Stop after the line with "Edit the help.aurorasuite.io domain"; until then, please copy every line of the records word for word from the first.

[[ RECORDS open ]]

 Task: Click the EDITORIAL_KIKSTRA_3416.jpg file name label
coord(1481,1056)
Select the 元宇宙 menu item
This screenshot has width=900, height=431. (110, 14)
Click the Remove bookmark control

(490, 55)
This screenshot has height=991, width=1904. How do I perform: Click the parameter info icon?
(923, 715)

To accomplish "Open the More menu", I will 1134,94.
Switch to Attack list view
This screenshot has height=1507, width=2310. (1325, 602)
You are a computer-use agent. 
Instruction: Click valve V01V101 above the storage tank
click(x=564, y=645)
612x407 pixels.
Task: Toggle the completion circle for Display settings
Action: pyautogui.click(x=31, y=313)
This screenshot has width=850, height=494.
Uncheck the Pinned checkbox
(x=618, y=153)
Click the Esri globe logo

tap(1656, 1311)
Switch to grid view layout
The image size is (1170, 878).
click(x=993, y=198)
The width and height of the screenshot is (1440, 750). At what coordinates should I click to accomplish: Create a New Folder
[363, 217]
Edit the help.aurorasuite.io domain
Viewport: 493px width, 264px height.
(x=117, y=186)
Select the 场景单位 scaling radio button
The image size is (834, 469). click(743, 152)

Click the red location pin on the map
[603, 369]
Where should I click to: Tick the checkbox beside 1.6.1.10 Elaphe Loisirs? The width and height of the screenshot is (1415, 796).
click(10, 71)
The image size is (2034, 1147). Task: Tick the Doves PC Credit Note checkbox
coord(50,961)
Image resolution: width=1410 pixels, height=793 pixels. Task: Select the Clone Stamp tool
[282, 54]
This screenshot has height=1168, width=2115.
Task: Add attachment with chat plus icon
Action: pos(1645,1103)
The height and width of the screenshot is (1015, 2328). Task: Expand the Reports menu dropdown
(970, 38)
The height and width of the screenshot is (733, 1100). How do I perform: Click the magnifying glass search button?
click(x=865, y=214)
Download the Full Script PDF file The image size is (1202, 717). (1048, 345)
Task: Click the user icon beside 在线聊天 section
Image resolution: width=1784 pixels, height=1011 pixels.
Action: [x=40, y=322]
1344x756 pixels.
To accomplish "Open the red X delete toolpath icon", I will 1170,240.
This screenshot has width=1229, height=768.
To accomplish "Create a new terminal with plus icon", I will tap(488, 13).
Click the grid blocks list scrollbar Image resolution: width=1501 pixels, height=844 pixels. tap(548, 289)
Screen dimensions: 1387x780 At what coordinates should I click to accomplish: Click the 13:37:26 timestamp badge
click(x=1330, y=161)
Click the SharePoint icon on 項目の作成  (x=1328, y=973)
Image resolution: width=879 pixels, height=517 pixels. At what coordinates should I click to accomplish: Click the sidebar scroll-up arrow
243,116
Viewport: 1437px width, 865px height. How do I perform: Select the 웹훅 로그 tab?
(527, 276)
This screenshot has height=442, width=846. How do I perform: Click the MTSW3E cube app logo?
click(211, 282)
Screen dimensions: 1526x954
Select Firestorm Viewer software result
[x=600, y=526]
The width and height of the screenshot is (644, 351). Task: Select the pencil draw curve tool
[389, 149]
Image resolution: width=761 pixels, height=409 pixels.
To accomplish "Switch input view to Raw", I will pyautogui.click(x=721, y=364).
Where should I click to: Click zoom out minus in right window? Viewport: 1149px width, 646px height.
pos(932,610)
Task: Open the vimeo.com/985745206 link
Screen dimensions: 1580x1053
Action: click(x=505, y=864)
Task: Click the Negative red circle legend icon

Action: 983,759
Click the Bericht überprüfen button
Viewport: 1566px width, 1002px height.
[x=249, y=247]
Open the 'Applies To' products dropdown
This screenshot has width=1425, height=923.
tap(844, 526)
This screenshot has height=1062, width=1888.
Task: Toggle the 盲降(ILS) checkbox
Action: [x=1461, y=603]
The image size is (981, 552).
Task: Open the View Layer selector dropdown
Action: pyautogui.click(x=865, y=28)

[[ RECORDS closed ]]

### COMPLETED EXERCISE
 Task: Click the EDITORIAL_KIKSTRA_3416.jpg file name label
coord(1481,1056)
Select the 元宇宙 menu item
This screenshot has width=900, height=431. (110, 14)
Click the Remove bookmark control

(490, 55)
This screenshot has height=991, width=1904. How do I perform: Click the parameter info icon?
(923, 715)

To accomplish "Open the More menu", I will 1134,94.
Switch to Attack list view
This screenshot has height=1507, width=2310. (1325, 602)
You are a computer-use agent. 
Instruction: Click valve V01V101 above the storage tank
click(x=564, y=645)
612x407 pixels.
Task: Toggle the completion circle for Display settings
Action: pyautogui.click(x=31, y=313)
This screenshot has width=850, height=494.
Uncheck the Pinned checkbox
(x=618, y=153)
Click the Esri globe logo

tap(1656, 1311)
Switch to grid view layout
The image size is (1170, 878).
click(x=993, y=198)
The width and height of the screenshot is (1440, 750). At what coordinates should I click to accomplish: Create a New Folder
[363, 217]
Edit the help.aurorasuite.io domain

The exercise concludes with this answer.